Teilnehmer sitzen auf dem Podium

Teilnehmer der Podiumsdiskussion (v.l.): Moderator Jolf Schneider (Freies Wort), Dr. Susanne Ozegowski (Geschäftsführerin BMC e.V.), Birgit Vater (Verwaltungsrätin Barmer), Staatssekretärin Ines Feierabend (TMASGFF), Birgit Dziuk.

„Thüringen ist ein kleines, in weiten Teilen ländlich strukturiertes Bundesland, das von einer sektorenübergreifenden Versorgungsplanung und Realisierung von gemeinsamen Versorgungsstrukturen besonders profitieren würde“, so Dziuk. Einer der Knackpunkte sei dabei jedoch die Sorge vor Honorareinbußen. Deshalb müsse es eine Angleichung der Vergütung im ambulanten und stationären Bereich geben („Gleiches Geld für gleiche Leistung“) sowie mehr Kooperation in regionalen Versorgungsverbünden.
„Die Versorgung darf nicht dort stattfinden, wo es das meiste Geld dafür gibt, sondern dort, wo sie benötigt wird. Vor allem chronisch kranke Patienten, die häufig zwischen Ärzten und Kliniken pendeln, brauchen klar definierte Behandlungsketten“, forderte Dziuk.

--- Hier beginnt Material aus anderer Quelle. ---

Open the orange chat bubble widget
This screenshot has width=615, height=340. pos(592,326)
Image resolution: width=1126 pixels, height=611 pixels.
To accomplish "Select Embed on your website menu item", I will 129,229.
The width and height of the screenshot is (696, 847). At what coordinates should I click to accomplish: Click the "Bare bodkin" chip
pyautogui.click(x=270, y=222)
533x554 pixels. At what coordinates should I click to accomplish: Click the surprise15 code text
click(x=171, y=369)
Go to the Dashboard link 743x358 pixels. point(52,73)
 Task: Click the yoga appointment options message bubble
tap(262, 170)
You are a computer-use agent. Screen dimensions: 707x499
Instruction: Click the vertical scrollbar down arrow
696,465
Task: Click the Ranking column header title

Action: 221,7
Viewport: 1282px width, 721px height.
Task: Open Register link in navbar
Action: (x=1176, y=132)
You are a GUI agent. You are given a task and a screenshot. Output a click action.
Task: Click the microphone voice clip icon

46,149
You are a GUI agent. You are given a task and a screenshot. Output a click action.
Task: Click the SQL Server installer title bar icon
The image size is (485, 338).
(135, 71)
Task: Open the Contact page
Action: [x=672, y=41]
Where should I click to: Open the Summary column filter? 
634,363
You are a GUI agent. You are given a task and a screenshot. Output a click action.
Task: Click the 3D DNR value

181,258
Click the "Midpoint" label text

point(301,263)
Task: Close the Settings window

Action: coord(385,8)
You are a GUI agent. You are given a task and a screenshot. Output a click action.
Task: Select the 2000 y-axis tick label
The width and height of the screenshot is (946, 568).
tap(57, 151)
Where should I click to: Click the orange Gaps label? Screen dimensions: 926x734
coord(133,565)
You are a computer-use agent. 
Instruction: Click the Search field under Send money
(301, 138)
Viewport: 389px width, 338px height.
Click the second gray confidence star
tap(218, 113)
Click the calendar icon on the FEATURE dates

„Das dickste Brett im deutschen Gesundheitssystem“

Die gemeinsame Versorgungsplanung sei das dickste Brett im deutschen Gesundheitssystem, betonte Dziuk. „Dieses Brett kann nicht von einem Bundesland oder von einzelnen Krankenkassen oder Krankenhäusern gebohrt werden. Es müssen zahlreiche Bundes- und Landesgesetze geändert werden, weil die Planungsgremien ohne eine einheitliche Richtlinie schnell an die Grenzen ihrer Kompetenzen geraten.“ Ein Beispiel: Die Bedarfsplanung der niedergelassenen Ärzte erfolgt aufgrund bundesweiter Vorgaben und weitgehend losgelöst vom Krankenhausangebot vor Ort. Das Leistungsspektrum der Kliniken wiederum wird vom Land geregelt, unabhängig vom fachärztlichen Angebot in der Umgebung. „Diese sektorbezogene Planung führt zu unnötigen Doppelstrukturen, die wir mittelfristig abbauen müssen“, so Dziuk. „Wir brauchen aber auch schon kurzfristig Lösungen. Sinnvoll wäre zum Beispiel, dass sich alle Planungs-gremien gegenseitig früh informieren und verbindlich zusammenarbeiten.“ Sinnvollerweise sollte dazu das gemeinsame Landesgremium (nach §90a, SGB V) als Dachkonstruktion umfunktioniert werden.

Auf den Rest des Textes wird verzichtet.